____ Recorded data

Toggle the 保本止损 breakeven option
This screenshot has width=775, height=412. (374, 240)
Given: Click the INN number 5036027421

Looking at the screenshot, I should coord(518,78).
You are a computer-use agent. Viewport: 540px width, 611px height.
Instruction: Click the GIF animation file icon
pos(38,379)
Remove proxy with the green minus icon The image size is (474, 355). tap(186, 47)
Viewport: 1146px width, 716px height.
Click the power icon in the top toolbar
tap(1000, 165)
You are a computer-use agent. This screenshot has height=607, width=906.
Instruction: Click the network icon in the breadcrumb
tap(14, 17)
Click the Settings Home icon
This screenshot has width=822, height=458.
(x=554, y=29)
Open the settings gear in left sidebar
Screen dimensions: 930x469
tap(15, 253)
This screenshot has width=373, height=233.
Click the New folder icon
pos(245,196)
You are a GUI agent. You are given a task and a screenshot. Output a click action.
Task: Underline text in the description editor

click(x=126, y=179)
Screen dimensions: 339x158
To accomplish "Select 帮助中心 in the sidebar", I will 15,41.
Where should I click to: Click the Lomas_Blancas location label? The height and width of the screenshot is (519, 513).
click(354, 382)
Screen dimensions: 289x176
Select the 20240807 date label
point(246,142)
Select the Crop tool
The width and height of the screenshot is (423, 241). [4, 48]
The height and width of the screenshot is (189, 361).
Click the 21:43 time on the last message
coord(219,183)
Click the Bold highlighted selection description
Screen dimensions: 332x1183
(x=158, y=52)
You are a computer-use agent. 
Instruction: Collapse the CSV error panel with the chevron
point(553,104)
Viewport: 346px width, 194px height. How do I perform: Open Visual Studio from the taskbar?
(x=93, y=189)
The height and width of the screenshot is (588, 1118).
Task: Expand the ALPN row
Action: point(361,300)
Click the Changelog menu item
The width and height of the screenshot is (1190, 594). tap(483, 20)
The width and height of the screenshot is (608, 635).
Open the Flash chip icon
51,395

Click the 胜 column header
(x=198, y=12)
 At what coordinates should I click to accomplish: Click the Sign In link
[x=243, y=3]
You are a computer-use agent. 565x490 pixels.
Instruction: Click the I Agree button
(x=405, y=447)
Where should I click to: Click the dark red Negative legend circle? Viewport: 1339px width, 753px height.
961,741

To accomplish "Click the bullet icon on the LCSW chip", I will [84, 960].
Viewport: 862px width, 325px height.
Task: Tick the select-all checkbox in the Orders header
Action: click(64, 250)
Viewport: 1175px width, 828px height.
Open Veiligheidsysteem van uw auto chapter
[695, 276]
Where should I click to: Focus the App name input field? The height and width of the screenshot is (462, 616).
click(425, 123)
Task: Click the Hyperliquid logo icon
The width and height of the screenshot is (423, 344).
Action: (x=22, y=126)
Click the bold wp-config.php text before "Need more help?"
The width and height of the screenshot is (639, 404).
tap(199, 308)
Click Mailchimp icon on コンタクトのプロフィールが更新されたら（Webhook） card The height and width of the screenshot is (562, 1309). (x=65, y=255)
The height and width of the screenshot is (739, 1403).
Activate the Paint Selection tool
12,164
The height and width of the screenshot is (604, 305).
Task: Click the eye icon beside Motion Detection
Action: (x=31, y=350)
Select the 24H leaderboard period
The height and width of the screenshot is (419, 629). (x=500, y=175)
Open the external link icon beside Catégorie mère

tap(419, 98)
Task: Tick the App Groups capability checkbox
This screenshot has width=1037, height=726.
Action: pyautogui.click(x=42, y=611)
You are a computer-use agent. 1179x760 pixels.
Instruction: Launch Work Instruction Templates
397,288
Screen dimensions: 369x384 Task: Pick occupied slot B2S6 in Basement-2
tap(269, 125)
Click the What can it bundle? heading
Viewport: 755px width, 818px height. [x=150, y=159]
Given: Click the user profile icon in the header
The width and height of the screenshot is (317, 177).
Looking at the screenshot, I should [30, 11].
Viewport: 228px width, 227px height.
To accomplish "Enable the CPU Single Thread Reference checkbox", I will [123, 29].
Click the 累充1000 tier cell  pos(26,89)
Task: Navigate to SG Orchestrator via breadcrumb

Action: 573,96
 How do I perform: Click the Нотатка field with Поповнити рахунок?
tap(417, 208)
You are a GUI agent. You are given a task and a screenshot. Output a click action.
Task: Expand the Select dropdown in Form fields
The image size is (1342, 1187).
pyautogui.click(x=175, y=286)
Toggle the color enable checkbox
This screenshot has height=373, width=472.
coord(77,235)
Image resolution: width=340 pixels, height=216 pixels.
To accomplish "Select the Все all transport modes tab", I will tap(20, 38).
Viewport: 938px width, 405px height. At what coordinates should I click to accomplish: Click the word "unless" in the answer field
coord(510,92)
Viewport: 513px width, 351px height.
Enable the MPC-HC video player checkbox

________

Set exercise: Copy out every one of the lines above word for word, from the first to the last, with no changes.

Full answer:
Toggle the 保本止损 breakeven option
This screenshot has width=775, height=412. (374, 240)
Given: Click the INN number 5036027421

Looking at the screenshot, I should coord(518,78).
You are a computer-use agent. Viewport: 540px width, 611px height.
Instruction: Click the GIF animation file icon
pos(38,379)
Remove proxy with the green minus icon The image size is (474, 355). tap(186, 47)
Viewport: 1146px width, 716px height.
Click the power icon in the top toolbar
tap(1000, 165)
You are a computer-use agent. This screenshot has height=607, width=906.
Instruction: Click the network icon in the breadcrumb
tap(14, 17)
Click the Settings Home icon
This screenshot has width=822, height=458.
(x=554, y=29)
Open the settings gear in left sidebar
Screen dimensions: 930x469
tap(15, 253)
This screenshot has width=373, height=233.
Click the New folder icon
pos(245,196)
You are a GUI agent. You are given a task and a screenshot. Output a click action.
Task: Underline text in the description editor

click(x=126, y=179)
Screen dimensions: 339x158
To accomplish "Select 帮助中心 in the sidebar", I will 15,41.
Where should I click to: Click the Lomas_Blancas location label? The height and width of the screenshot is (519, 513).
click(354, 382)
Screen dimensions: 289x176
Select the 20240807 date label
point(246,142)
Select the Crop tool
The width and height of the screenshot is (423, 241). [4, 48]
The height and width of the screenshot is (189, 361).
Click the 21:43 time on the last message
coord(219,183)
Click the Bold highlighted selection description
Screen dimensions: 332x1183
(x=158, y=52)
You are a computer-use agent. 
Instruction: Collapse the CSV error panel with the chevron
point(553,104)
Viewport: 346px width, 194px height. How do I perform: Open Visual Studio from the taskbar?
(x=93, y=189)
The height and width of the screenshot is (588, 1118).
Task: Expand the ALPN row
Action: point(361,300)
Click the Changelog menu item
The width and height of the screenshot is (1190, 594). tap(483, 20)
The width and height of the screenshot is (608, 635).
Open the Flash chip icon
51,395

Click the 胜 column header
(x=198, y=12)
 At what coordinates should I click to accomplish: Click the Sign In link
[x=243, y=3]
You are a computer-use agent. 565x490 pixels.
Instruction: Click the I Agree button
(x=405, y=447)
Where should I click to: Click the dark red Negative legend circle? Viewport: 1339px width, 753px height.
961,741

To accomplish "Click the bullet icon on the LCSW chip", I will [84, 960].
Viewport: 862px width, 325px height.
Task: Tick the select-all checkbox in the Orders header
Action: click(64, 250)
Viewport: 1175px width, 828px height.
Open Veiligheidsysteem van uw auto chapter
[695, 276]
Where should I click to: Focus the App name input field? The height and width of the screenshot is (462, 616).
click(425, 123)
Task: Click the Hyperliquid logo icon
The width and height of the screenshot is (423, 344).
Action: (x=22, y=126)
Click the bold wp-config.php text before "Need more help?"
The width and height of the screenshot is (639, 404).
tap(199, 308)
Click Mailchimp icon on コンタクトのプロフィールが更新されたら（Webhook） card The height and width of the screenshot is (562, 1309). (x=65, y=255)
The height and width of the screenshot is (739, 1403).
Activate the Paint Selection tool
12,164
The height and width of the screenshot is (604, 305).
Task: Click the eye icon beside Motion Detection
Action: (x=31, y=350)
Select the 24H leaderboard period
The height and width of the screenshot is (419, 629). (x=500, y=175)
Open the external link icon beside Catégorie mère

tap(419, 98)
Task: Tick the App Groups capability checkbox
This screenshot has width=1037, height=726.
Action: pyautogui.click(x=42, y=611)
You are a computer-use agent. 1179x760 pixels.
Instruction: Launch Work Instruction Templates
397,288
Screen dimensions: 369x384 Task: Pick occupied slot B2S6 in Basement-2
tap(269, 125)
Click the What can it bundle? heading
Viewport: 755px width, 818px height. [x=150, y=159]
Given: Click the user profile icon in the header
The width and height of the screenshot is (317, 177).
Looking at the screenshot, I should [30, 11].
Viewport: 228px width, 227px height.
To accomplish "Enable the CPU Single Thread Reference checkbox", I will [123, 29].
Click the 累充1000 tier cell  pos(26,89)
Task: Navigate to SG Orchestrator via breadcrumb

Action: 573,96
 How do I perform: Click the Нотатка field with Поповнити рахунок?
tap(417, 208)
You are a GUI agent. You are given a task and a screenshot. Output a click action.
Task: Expand the Select dropdown in Form fields
The image size is (1342, 1187).
pyautogui.click(x=175, y=286)
Toggle the color enable checkbox
This screenshot has height=373, width=472.
coord(77,235)
Image resolution: width=340 pixels, height=216 pixels.
To accomplish "Select the Все all transport modes tab", I will tap(20, 38).
Viewport: 938px width, 405px height. At what coordinates should I click to accomplish: Click the word "unless" in the answer field
coord(510,92)
Viewport: 513px width, 351px height.
Enable the MPC-HC video player checkbox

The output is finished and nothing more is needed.